Preparation and evaluation of peptide amphiphile-modified lipid nanoparticles for targeted docetaxel delivery

Abstract

The aim of this study is to develop and evaluate peptide amphiphile (PA)-modified lipid nanoparticles for targeted docetaxel (DTX) delivery. DTX-loaded PA-modified lipid nanoparticles (DTX-PANPs) were prepared by nanotemplate engineering technique. The physicochemical properties of DTX-PANPs were evaluated by dynamic light scattering (DLS), transmission electron microscopy (TEM) and differential scanning calorimetry (DSC). In vitro release study was performed in matrix metalloproteinase-2 (MMP-2) containing media to ensure enzyme-specific DTX release from PANPs. In vitro cytotoxicity of DTX-PANPs was evaluated by cell viability assay against MCF-7 and MDA-MB-231 cell lines.
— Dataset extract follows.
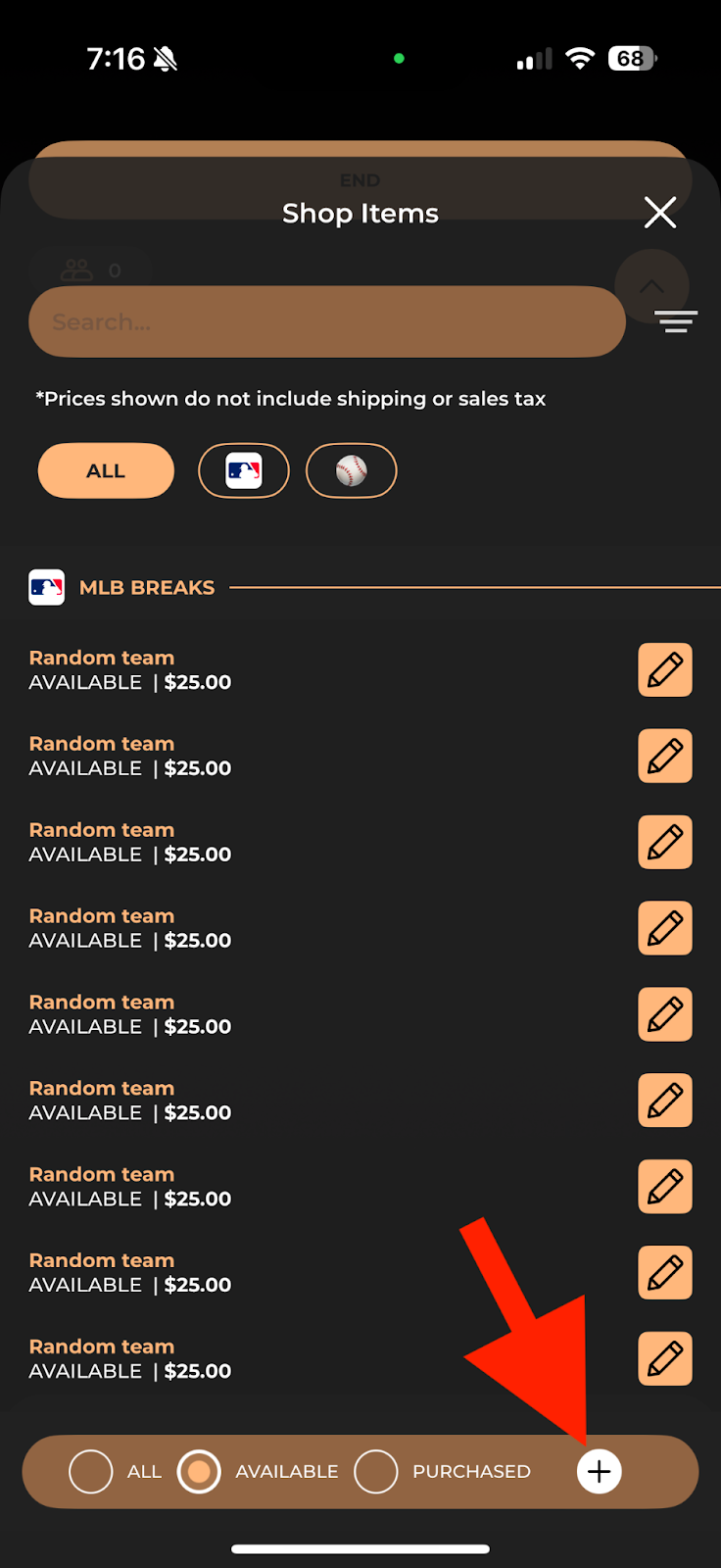Edit the last Random team item

click(x=665, y=1359)
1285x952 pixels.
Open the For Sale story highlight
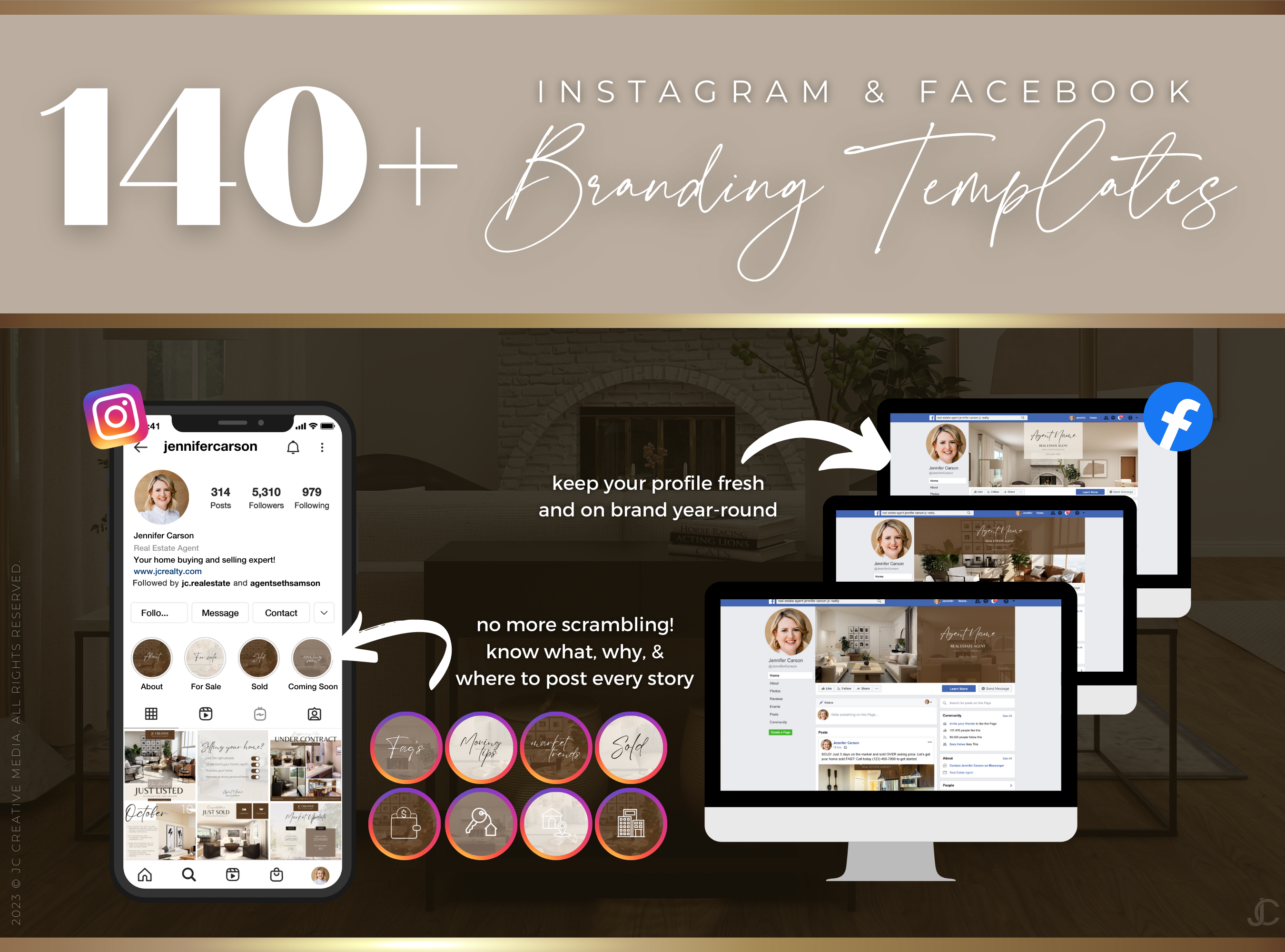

The cellular binding and uptake of DTX-PANPs were determined by confocal laser scanning microscopy (CLSM) using coumarin 6 as a fluorescent marker for nanoparticles. The targeting ability of DTX-PANPs was evaluated by a RGDS competitive inhibition assay after pretreatment with free RGDS. The average particle size of DTX-PANPs was 94.1 ± 1.3 nm with polydispersity index (PDI) of 0.145 ± 0.011. TEM images showed that DTX-PANPs are uniform and spherical in shape. The results of DSC thermograms showed that DTX from PANPs was present in amorphous state. The drug release profiles from DTX-NPs and DTX-PANPs was evaluated in PBS (pH 7.4) containing MMP-2 solution at 37°C. Following 12 hours, DTX amount released from DTX-PANPs in presence of MMP-2 solution was markedly increased as compared with the other NPs. DTX-PANPs also showed a triggered drug release through biodegradation of MMP-2-specific sequence in PA. In vitro cytotoxicity against MCF-7 and MDA-MB-231 cell lines was assessed by MTT assay. IC50 values of Taxotere®, DTX-NPs, and DTX-PANPs against MDA-MB-231 were 29.10 ± 0.80, 11.5 ± 1.30 and 6.1 ± 0.43 respectively. In a RGDS competitive inhibition assay, cell viability was decreased up to 20% in MDA-MB-231 when treated with DTX-PANPs without treatment of free RGDs. These results showed that DTX-PANPs displayed more cellular uptake in MDA-MB-231 cell lines in comparison with Taxotere® and DTX-NPs. The targeting efficiency of DTX-PANPs was confirmed by in vitro cytotoxicity, cellular uptake and competitive inhibition assay in MCF-7 and MDA-MB-231 cell lines. In conclusion, PANPs are potential tumor-specific delivery systems for DTX with MMP-2-sensitive drug release and active targeting.